James Heisig. Philosophers of Nothingness: An Essay on the Kyoto School. Honolulu: University of Hawaii Press, 2001. xi + 380 pp. $42.00 (cloth), ISBN 978-0-8248-2480-8; $23.00 (paper), ISBN 978-0-8248-2481-5.
Reviewed by Gereon Kopf (Luther College, Department of Religion and Philosophy)
Published on H-Buddhism (March, 2004)
James Heisig's Philosophers of Nothingness, the English version of his Filosofos de la nada, appeared in 2001 and has ever since provoked a series of superlative reviews, published in the common venues dealing with Japanese thought and comparative philosophy, praising it, for the most part, as a brilliant milestone in the scholarship on the Kyoto school. And such it is in many ways. In this book, Heisig presents a clear, insightful, and accessible exposition of the philosophy advanced by the three arguably most important thinkers of the so-called Kyoto-school--Kitarou Nishida, Hajime Tanabe, and Keiji Nishitani--that was sorely lacking in the English and German speaking world as well as, I assume, in most languages other than Japanese.

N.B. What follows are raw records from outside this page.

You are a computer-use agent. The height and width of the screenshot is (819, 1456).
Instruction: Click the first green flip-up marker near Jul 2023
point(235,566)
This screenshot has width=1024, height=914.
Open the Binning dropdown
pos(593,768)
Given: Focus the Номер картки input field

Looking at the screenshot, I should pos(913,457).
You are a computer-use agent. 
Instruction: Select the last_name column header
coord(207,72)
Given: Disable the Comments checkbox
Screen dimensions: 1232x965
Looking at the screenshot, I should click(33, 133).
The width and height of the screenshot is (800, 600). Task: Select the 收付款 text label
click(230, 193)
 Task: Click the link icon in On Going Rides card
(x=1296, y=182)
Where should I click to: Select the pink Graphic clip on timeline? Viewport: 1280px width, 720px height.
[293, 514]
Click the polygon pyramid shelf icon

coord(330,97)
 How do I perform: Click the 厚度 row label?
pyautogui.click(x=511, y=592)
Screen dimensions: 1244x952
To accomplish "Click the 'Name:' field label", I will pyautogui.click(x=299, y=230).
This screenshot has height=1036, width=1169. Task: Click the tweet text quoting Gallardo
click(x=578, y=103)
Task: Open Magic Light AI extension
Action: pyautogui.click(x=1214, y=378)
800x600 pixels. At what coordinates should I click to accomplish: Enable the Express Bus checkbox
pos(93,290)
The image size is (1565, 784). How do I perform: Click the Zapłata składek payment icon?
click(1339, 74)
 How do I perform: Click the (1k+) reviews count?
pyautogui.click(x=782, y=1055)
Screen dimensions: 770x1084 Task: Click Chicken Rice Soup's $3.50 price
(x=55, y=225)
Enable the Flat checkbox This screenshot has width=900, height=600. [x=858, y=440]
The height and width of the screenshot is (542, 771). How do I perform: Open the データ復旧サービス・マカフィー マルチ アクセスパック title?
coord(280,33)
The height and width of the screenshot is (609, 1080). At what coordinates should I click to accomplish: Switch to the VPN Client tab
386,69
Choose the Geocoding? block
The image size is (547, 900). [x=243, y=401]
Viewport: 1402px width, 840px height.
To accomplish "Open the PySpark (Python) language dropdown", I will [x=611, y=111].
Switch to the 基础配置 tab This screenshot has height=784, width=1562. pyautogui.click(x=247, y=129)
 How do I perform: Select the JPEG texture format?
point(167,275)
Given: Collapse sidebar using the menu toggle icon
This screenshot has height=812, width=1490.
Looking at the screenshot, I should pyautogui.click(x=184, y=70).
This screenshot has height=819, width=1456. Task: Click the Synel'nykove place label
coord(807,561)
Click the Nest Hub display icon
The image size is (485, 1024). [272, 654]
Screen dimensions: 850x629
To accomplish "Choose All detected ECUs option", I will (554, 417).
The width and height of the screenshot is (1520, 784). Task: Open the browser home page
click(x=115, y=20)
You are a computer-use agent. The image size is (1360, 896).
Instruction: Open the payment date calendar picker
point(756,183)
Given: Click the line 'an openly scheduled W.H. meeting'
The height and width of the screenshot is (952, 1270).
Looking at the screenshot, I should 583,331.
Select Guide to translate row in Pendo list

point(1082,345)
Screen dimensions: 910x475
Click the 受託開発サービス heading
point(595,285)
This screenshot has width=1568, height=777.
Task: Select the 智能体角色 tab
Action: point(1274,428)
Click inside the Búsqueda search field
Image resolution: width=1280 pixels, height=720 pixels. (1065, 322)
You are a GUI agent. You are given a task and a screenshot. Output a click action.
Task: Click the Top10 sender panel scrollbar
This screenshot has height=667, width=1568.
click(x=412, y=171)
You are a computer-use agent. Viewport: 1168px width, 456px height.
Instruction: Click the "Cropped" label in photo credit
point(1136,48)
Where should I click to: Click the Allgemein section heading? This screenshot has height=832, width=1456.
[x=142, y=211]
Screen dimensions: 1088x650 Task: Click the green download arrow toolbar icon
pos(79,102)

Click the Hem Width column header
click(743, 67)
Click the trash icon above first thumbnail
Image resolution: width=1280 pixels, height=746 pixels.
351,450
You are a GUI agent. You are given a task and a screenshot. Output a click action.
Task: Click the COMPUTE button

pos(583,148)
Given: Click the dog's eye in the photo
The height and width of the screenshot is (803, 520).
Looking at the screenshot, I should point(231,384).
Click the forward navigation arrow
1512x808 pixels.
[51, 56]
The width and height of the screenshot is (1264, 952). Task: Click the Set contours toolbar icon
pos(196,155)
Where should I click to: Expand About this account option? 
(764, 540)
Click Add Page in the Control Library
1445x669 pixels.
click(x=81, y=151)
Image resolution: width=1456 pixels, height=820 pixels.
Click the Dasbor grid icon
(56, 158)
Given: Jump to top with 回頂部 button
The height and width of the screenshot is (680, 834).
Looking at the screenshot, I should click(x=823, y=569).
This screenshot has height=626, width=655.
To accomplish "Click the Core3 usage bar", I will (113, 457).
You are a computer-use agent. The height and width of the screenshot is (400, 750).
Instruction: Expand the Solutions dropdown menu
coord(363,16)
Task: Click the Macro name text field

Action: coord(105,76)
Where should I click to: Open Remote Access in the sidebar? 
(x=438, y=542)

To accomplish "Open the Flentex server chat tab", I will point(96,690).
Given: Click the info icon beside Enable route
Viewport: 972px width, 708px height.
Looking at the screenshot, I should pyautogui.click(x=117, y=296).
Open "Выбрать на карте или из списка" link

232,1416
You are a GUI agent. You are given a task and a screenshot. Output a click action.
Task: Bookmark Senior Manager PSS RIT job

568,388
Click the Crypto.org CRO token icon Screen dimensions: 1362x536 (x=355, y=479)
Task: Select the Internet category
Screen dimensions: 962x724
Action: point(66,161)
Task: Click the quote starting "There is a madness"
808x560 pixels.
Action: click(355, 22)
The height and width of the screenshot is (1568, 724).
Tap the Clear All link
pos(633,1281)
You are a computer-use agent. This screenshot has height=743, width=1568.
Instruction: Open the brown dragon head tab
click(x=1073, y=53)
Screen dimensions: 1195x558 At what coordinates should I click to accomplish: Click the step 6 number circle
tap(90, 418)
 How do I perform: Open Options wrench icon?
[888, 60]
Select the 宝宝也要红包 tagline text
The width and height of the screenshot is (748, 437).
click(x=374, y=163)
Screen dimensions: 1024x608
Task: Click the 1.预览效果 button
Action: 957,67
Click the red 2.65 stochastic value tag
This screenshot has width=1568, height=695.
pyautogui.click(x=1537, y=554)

In three sections, which are enclosed by an orientation and a prospectus, Heisig portrays the philosophies of Nishida, Tanabe, and Nishitani, focusing on their conceptual achievements, the ventures into political thought all three thinkers engaged during the militarism of Shouwa Japan, and the religious dimension central to these philosophies. He does this in an extremely engaging style that draws the reader into the world of Kyoto school thought and kindles a passion for the issues Nishida, Tanabe, and Nishitani had been struggling with throughout their careers. In addition, Heisig's strategy to separate technical arguments from the main body of the text is, in my opinion, brilliant. This method makes not only the text immensely readable, but the narrative notes Heisig presents in an addendum of roughly seventy pages also constitute the perfect venue for following up different arguments that, while sometimes only tangential to the main thread of the book, nevertheless provide insightful, if not necessary, information. Since Heisig thus gathers the notes by section rather than assigning them to individual terms or citations, Brett Davis suggests that this method may make "the task of tracking down a particular reference a bit cumbersome." Yet, citing the references in the order in which the quotations appear would make them easily accessible and still maintain an otherwise superb format.
One of the main contributions of Heisig's book is his argument that the thought of the Kyoto school thinkers constitutes essentially a world philosophy or, at least, a call for one. In short, Heisig contends that Kyoto school philosophy transcends the borders of a parochial philosophy and provides the impetus and the method to do philosophy that draws from various philosophical traditions. Heisig argues that "even this very idea of comparative philosophy ends up confirming the assumption that the only world philosophy is philosophy done in the western mold. This is the mold that Nishida, Tanabe, and Nishitani have broken, though the consequences of that rupture have only just begun to affect those engaged in the classical western philosophy around the world" (p. 8). Heisig here not only describes the project of the Kyoto school but further boldly and justifiably challenges the hypothesis that philosophy must be "philosophy in the western mold." In addition, he points out, whether consciously or not, the irony with which Heidegger's claim identifying philosophy with the tradition emerging from the Greeks declares a geographically restricted philosophy to be universal.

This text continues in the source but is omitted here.